Shelf Life 18: Under the Volcanoes

“If we connect compositions and combinations [of pressure and temperature] to what happens inside the Earth, that might be able to help predict eruptions.”

Shuo Ding, Kalbfleisch Postdoctoral Fellow, Department of Earth and Planetary Sciences

Researchers are trying to uncover the secret “ingredients” behind dangerous eruptions. Expeditions to Mt. Vesuvius—one of the world’s best-known volcanoes—and Alaska’s Mt. Saint Augustine provide specimens that can be compared to materials synthesized in the lab. Understanding what makes one volcano’s magma so much more explosive than another may one day help us avoid volcanic disasters. 

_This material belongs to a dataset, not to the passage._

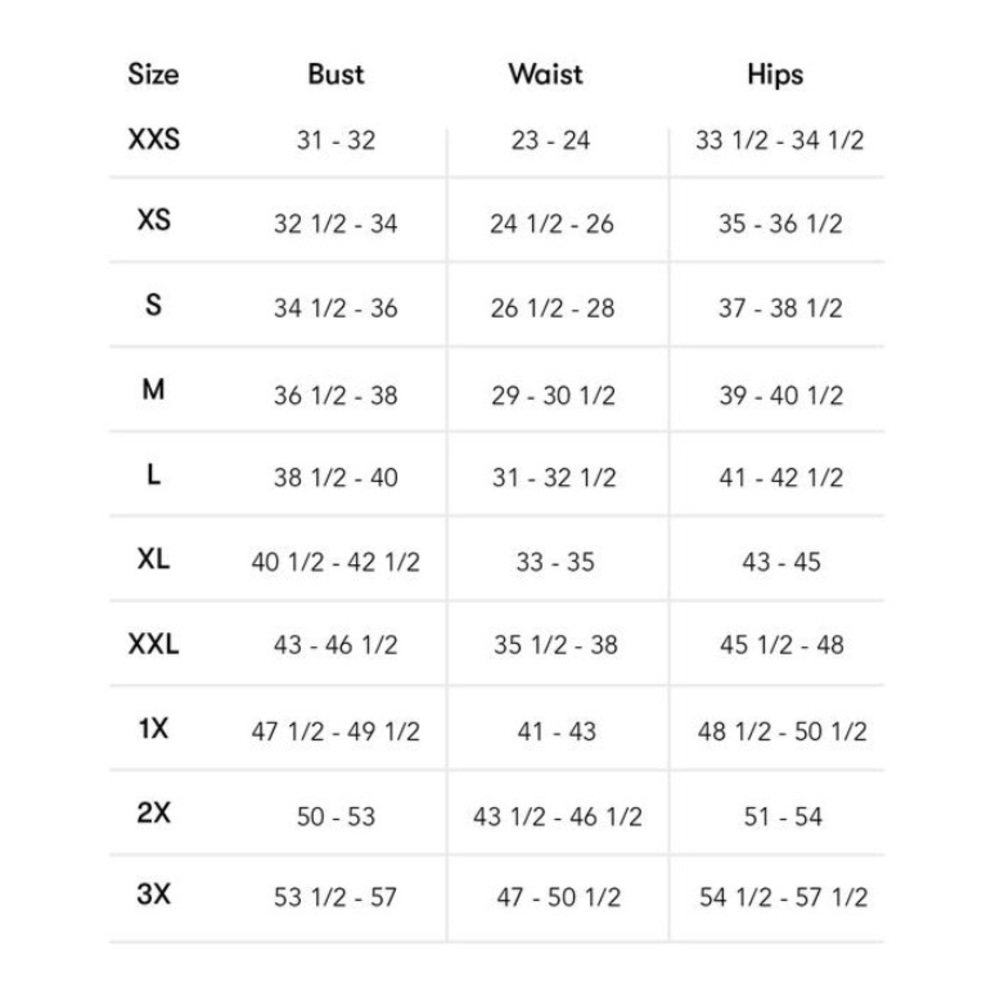Select the Waist column header
Image resolution: width=1000 pixels, height=1000 pixels.
(546, 75)
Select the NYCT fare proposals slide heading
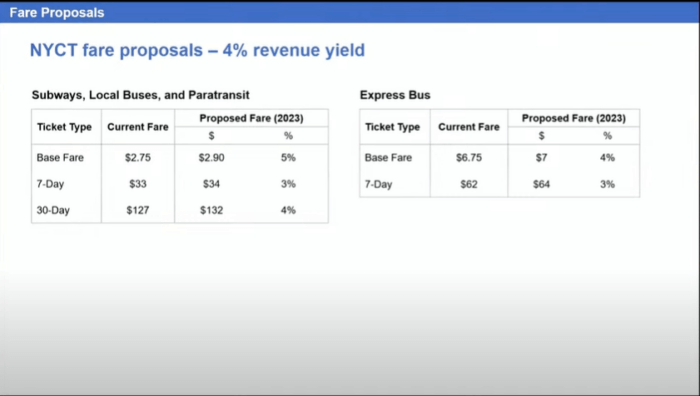The width and height of the screenshot is (700, 396). (x=197, y=50)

Two volcanoes loom large in Jim Webster’s research. Webster, the Museum’s curator of mineral deposits, studies both Mount Vesuvius, Italy—the site of one of the world’s most famous eruptions—and the lesser-known Mount Saint Augustine in Alaska. In 2006, only a few months after an eruption of Augustine, he flew with a small team of geologists to this remote volcanic island in the Aleutian chain. Every morning, they would load into a helicopter and be dropped off at a location on the volcano’s slopes. They’d work their way down, collecting samples along the way. “Hot rocks would occasionally come tumbling down the side of the volcano,” says Webster.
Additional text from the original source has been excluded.